→ **SOURCE TEXT**

- - - - -

To see the gene in the larger context of flanking sequences, click once on the Zoom out button (-)



While it is impossible to predict the actual extent of the promoter and other regulatory sequences, let's assume that we need 1000 bp upstream, and 500 bp downstream of the gene. That means that we want the PCR product to encompass nucleotides 294,000 to 299,000.

Keep in mind that these coordinates are the sequences that we want to guarantee will be found in the PCR product. Therefore, the primers must be located outside this region. When designing primers, we need to specify a large enough area upstream and downstream from the desired product to ensure that the program can find suitable primers. For simplicity, let's say that the region to be searched by PrimerBLAST should include 1000 bp flanking the desired product. That would put the coordinates for the search at 293,000 to 300,000.

We are now ready to run PrimerBLAST. You can select this region with the mouse as shown below:



You can launch Primer BLAST from the popup menu, or from the Tools menu.

Primer-BLAST lists the accession number of the genomic scaffold, and the coordinates of the selected region are shown in the Forward primer and Reverse Primer boxes.


In the Primer Parameters section, we set the Minimum PCR product size to 5000 (ie. 299,000 - 294,000)


We also have to explicitly tell Primer-BLAST not to choose primers within the 5000 bp target region that we want included in the PCR product. Therefore, go to Advanced settings at the bottom of the page, and find the box reading "Excluded regions" in the Advanced Primer Parameters.

Primer-BLAST chooses an Excluded region using a starting point and a length. Therefore, type in

294000,5000

(No commas are allowed in large numbers such as 294,000).


How does Primer-BLAST work?

The search for primers is essentially a 2-step process:

1. Use the Primer3 program to design candidate primer pairs for the target sequence. Almost all of the parameters to Primer-BLAST are actually parameters for Primer3.

- - - - -

→ **WORK TO COMPLETE**
[a] Output the passage of the Primer-BLAST walkthrough from "294000,5000" up to and including "parameters for Primer3.", copied word for word.
[b] Write the next part of the Primer-BLAST walkthrough, picking up right after its final sentence.

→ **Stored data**
- - - - -

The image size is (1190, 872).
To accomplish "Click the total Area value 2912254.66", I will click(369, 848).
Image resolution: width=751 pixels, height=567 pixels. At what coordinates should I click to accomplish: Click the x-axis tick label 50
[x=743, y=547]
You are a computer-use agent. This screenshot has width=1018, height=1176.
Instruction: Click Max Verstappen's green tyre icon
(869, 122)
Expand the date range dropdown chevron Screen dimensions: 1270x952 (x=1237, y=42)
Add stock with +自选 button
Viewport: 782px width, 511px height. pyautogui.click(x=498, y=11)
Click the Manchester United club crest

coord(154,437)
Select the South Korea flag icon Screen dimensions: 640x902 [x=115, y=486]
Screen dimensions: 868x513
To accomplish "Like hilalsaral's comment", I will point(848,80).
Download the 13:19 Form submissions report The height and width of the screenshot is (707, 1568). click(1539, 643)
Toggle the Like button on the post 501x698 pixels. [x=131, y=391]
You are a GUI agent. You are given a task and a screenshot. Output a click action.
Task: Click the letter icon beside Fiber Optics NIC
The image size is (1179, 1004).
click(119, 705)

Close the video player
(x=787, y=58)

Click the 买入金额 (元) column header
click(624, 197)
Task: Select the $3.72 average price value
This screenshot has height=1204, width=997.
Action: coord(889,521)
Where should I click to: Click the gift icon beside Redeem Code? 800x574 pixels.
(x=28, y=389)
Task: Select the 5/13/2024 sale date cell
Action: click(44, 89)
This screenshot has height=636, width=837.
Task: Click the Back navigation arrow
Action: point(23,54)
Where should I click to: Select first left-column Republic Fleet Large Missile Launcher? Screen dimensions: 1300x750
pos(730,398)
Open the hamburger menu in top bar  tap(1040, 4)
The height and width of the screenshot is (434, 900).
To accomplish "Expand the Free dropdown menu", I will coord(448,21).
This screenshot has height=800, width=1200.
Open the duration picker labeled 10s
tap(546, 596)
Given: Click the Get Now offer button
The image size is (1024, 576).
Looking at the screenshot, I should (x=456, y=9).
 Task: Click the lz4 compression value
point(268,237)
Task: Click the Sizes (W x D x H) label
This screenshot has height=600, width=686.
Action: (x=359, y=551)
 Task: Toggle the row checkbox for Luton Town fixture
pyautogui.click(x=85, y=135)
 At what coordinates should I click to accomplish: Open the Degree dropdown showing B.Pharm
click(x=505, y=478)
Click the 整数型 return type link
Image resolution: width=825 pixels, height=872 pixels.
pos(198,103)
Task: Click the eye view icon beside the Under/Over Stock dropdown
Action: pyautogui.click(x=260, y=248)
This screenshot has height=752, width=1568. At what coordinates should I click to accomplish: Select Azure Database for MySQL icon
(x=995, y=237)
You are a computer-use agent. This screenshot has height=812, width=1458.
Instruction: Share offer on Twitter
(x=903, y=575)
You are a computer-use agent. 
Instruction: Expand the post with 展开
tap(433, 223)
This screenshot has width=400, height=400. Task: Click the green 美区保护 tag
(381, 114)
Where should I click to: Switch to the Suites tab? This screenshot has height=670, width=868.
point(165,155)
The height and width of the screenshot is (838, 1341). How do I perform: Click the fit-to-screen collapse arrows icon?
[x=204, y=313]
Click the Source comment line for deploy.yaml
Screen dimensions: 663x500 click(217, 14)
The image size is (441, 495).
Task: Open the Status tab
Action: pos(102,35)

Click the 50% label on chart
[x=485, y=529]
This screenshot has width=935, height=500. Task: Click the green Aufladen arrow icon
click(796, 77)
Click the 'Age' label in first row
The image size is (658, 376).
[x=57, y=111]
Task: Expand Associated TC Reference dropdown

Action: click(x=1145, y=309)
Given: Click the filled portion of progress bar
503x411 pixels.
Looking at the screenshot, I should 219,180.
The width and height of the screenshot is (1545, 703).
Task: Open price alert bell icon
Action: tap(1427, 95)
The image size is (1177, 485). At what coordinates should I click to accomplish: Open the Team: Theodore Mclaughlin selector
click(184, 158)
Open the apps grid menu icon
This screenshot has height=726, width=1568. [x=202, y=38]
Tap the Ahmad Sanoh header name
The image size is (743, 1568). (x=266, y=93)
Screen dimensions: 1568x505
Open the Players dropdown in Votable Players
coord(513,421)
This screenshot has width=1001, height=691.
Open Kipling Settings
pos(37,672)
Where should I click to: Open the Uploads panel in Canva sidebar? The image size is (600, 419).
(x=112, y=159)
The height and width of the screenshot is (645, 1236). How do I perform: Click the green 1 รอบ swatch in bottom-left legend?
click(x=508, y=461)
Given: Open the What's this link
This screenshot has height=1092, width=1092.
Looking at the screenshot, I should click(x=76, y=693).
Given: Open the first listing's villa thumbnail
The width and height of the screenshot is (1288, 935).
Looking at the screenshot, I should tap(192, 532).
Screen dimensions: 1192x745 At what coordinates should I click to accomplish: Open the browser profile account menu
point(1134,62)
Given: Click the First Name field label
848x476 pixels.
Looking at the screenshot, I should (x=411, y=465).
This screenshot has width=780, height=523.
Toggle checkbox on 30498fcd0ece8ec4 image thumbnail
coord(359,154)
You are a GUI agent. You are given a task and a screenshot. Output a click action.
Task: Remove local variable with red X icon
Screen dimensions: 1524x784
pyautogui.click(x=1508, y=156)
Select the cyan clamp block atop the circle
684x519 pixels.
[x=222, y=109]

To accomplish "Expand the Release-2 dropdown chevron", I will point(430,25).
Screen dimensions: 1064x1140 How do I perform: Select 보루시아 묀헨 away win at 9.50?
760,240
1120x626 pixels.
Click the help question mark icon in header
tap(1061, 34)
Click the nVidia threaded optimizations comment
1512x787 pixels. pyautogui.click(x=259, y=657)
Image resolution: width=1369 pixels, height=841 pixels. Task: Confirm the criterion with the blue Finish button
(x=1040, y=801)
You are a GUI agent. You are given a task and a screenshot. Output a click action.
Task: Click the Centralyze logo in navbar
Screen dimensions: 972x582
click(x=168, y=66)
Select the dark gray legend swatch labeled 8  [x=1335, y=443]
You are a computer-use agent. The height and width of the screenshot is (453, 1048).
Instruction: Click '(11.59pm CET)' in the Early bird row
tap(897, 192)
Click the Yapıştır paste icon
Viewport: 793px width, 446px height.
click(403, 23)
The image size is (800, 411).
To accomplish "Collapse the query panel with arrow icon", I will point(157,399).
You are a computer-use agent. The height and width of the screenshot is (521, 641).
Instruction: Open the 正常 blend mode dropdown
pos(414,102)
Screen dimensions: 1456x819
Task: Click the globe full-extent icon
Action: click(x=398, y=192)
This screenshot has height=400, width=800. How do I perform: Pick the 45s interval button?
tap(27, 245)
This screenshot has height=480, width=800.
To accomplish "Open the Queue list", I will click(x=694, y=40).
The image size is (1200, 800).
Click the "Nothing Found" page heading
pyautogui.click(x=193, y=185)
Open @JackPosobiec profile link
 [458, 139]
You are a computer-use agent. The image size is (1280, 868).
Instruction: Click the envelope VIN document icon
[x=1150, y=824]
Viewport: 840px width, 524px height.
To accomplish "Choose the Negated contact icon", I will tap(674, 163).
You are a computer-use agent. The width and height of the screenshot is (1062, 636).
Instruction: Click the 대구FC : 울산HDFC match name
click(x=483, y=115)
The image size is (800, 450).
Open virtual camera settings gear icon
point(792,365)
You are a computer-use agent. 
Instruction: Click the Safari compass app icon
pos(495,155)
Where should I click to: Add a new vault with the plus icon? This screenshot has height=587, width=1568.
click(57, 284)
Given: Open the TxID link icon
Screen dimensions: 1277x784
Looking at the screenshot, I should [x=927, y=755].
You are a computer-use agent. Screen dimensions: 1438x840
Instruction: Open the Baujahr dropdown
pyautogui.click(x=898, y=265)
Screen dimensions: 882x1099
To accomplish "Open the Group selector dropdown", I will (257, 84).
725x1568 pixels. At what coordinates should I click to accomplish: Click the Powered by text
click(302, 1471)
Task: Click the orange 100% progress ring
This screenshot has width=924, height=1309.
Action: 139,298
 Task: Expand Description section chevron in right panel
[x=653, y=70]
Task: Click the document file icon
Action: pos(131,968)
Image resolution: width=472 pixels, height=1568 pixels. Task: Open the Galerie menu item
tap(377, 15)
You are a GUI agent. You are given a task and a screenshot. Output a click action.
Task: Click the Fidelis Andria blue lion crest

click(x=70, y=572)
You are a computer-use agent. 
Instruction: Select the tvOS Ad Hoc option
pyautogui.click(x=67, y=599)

- - - - -

→ **ANSWERS TO THE EXERCISES**
[a]
294000,5000

(No commas are allowed in large numbers such as 294,000).


How does Primer-BLAST work?

The search for primers is essentially a 2-step process:

1. Use the Primer3 program to design candidate primer pairs for the target sequence. Almost all of the parameters to Primer-BLAST are actually parameters for Primer3.

[b]
2. Use MegaBLAST to search an NCBI database for matches to the primer. Any good matches to genes in the database other than the target sequence will cause candidate primers to be discarded. This step is critical to ensure that the final primer pairs will amplify the desired target, and no other sequences in the genome. By default, the RefSeq mRNA database is searched for unwanted matches.



The graphical view shows the products produced by the 10 best PCR primer pairs, superimposed on the genome map. You can mouse over any product to see the length of the product, along with links for downloading the sequence of the product.


In the example, the shortest of the products 5179 bp, was produced using primer pair 3.

If you scroll down to the Detailed Primer Reports, you will see the sequences of the primers, as well as other data on the PCR primers. For comparison, results for Primer pairs 2 and 3 are shown.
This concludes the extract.